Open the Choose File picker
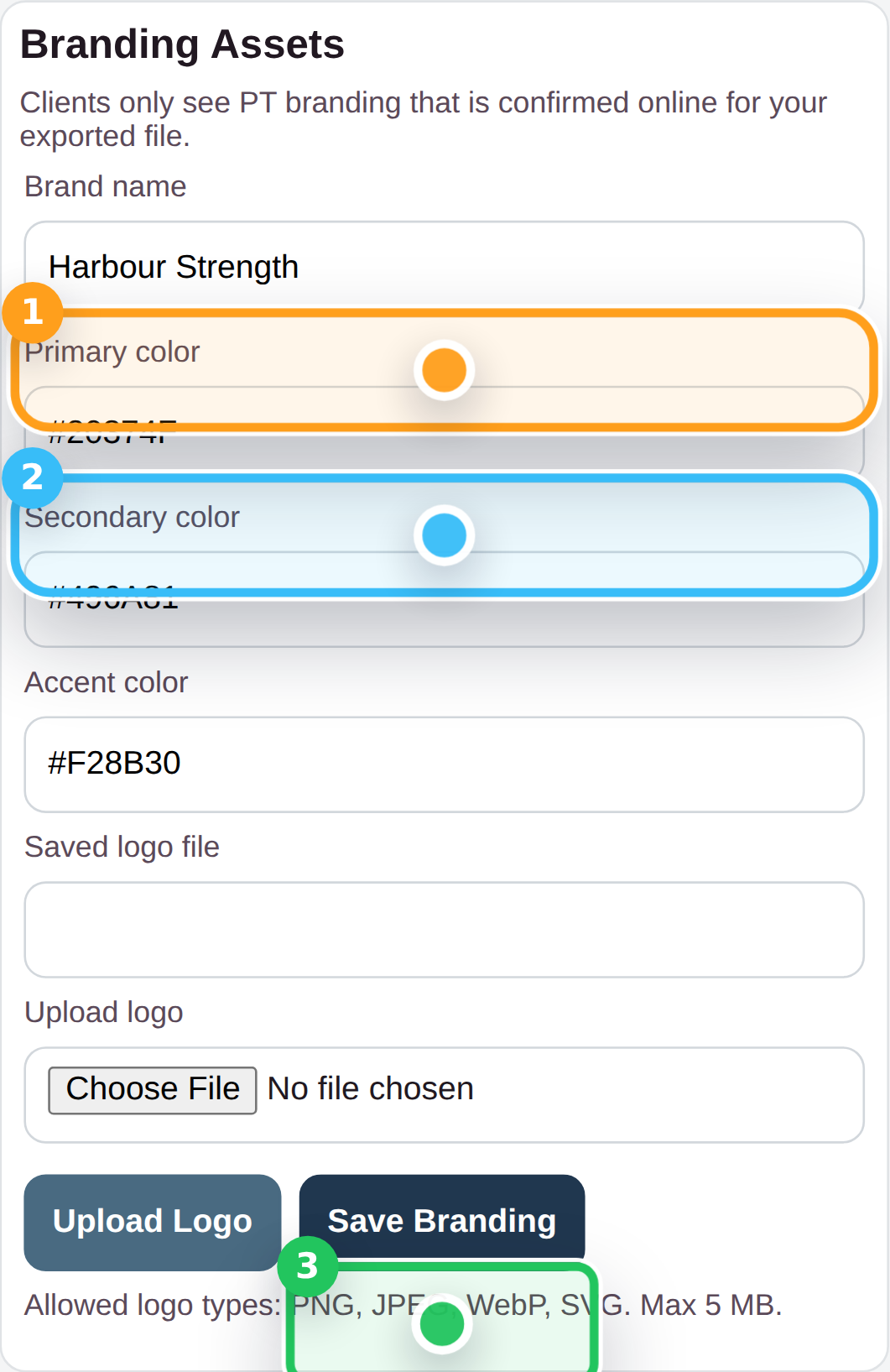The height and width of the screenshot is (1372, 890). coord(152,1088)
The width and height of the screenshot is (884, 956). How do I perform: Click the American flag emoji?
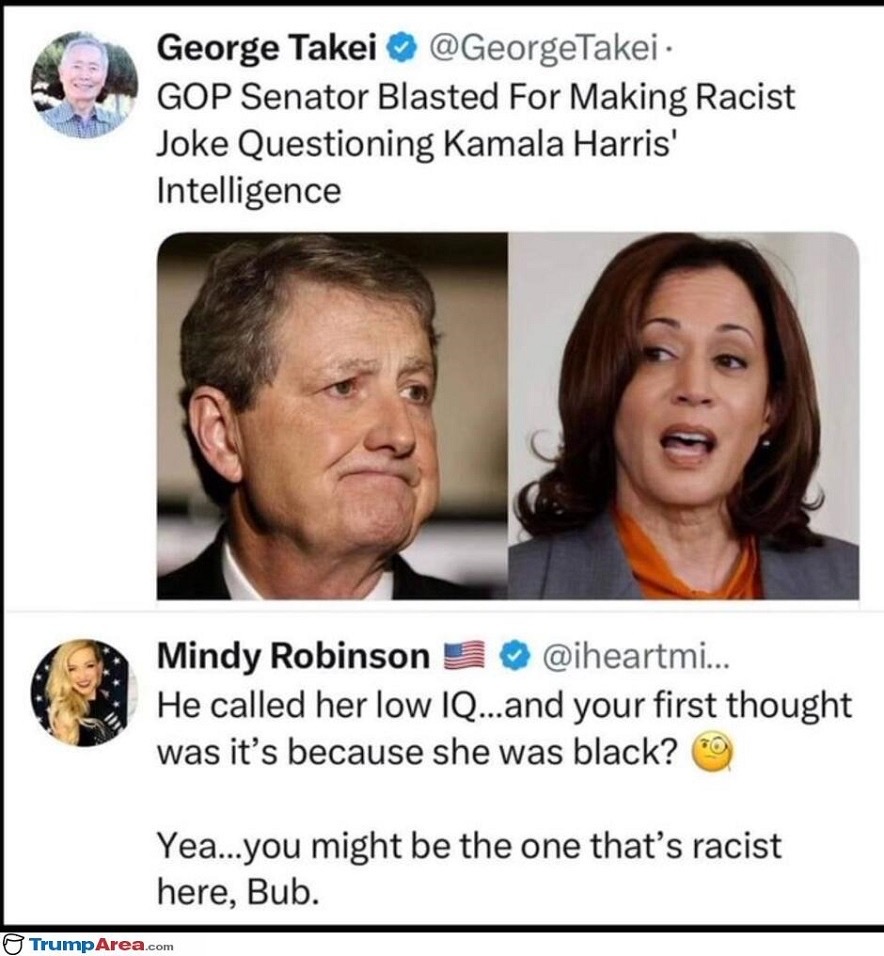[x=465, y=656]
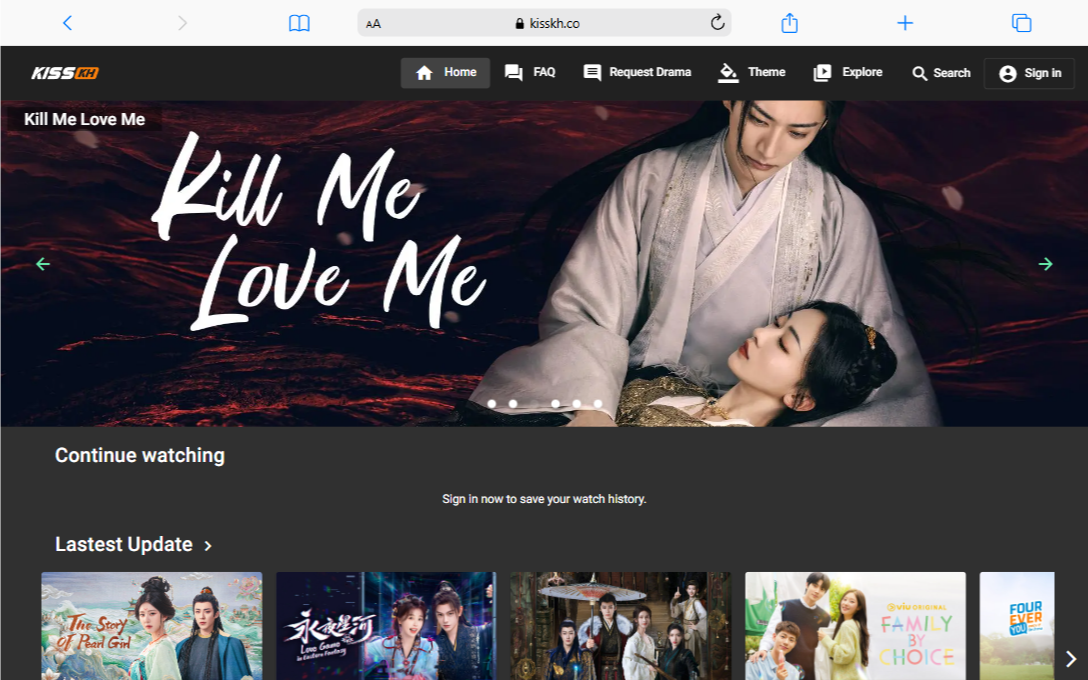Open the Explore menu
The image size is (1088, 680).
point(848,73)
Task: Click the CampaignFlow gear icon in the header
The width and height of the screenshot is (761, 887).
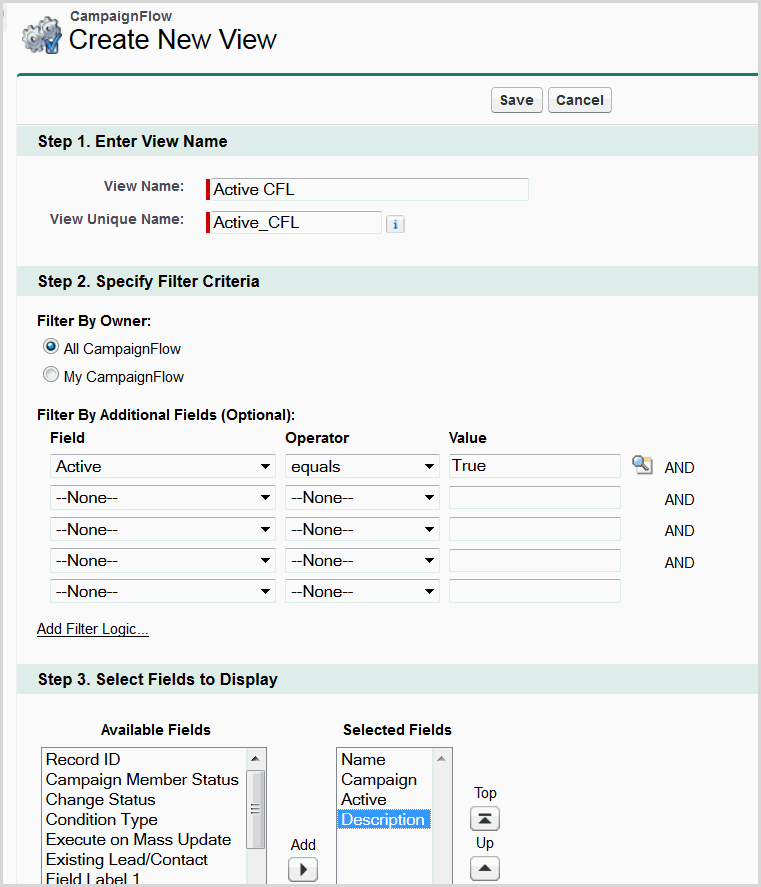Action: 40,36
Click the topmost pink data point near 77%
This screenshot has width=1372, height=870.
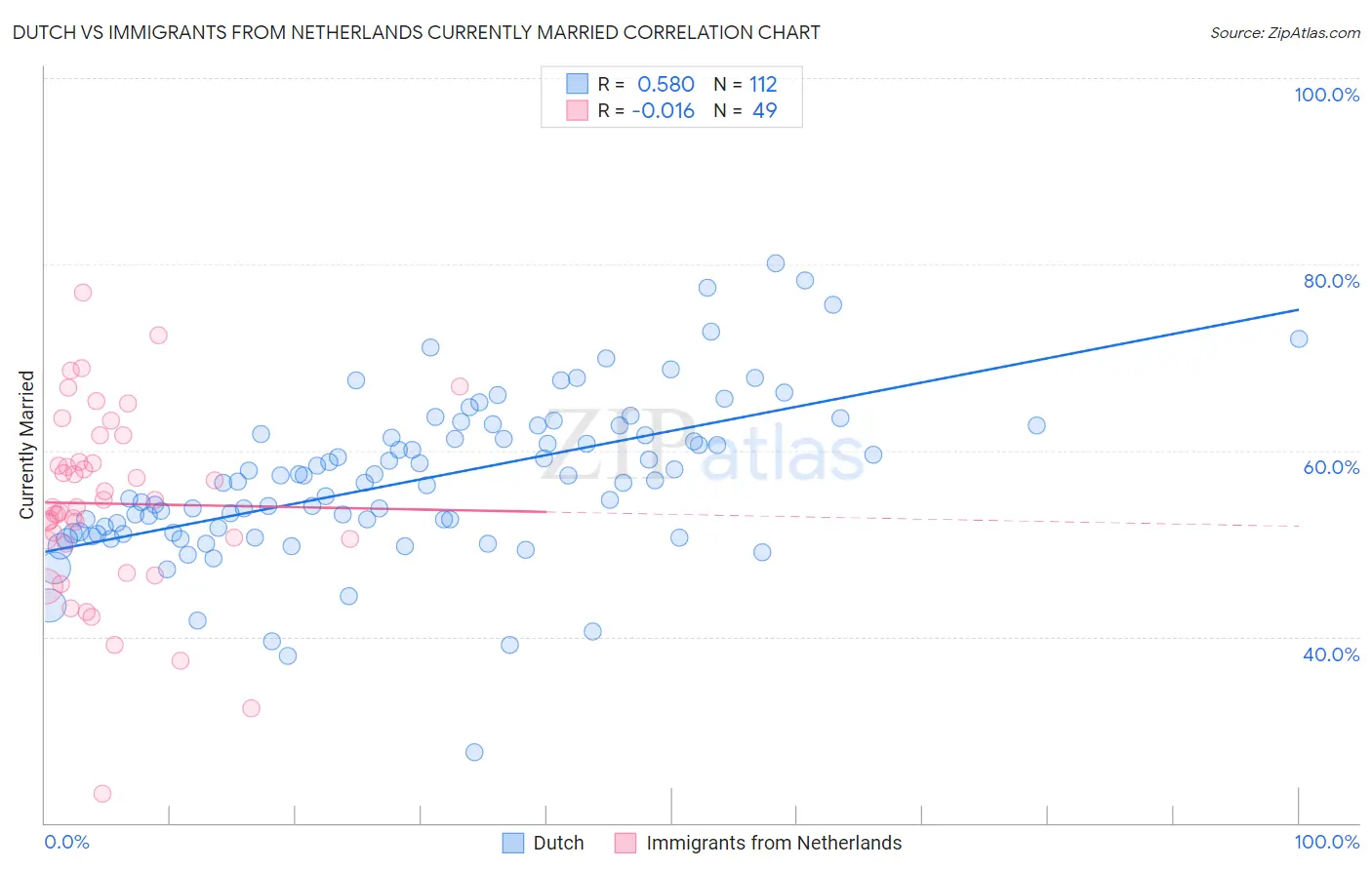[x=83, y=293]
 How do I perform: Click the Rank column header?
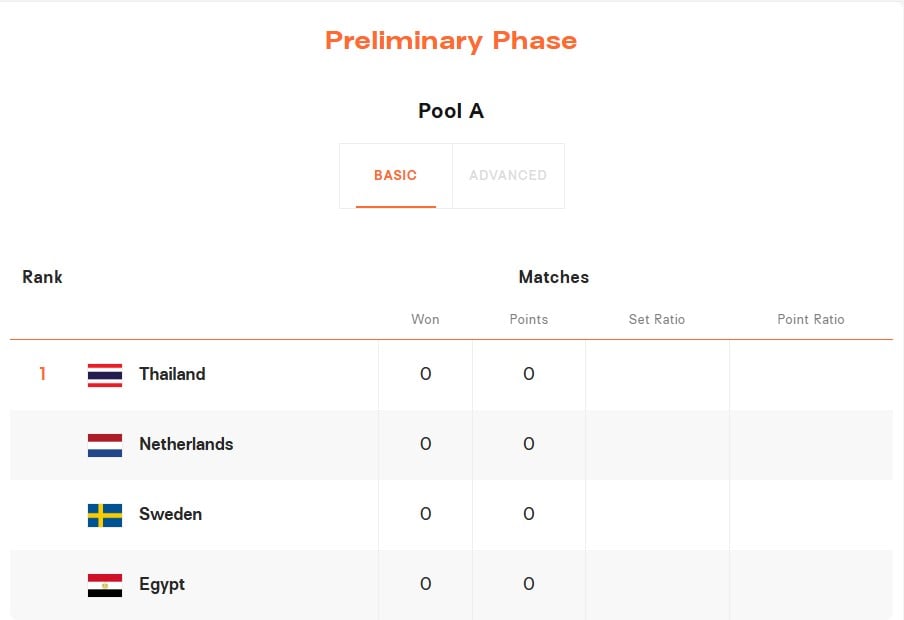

——————

## Work order
Answer with one number, namely the count of lines in the entries that include the word "header".

## Exercise result
2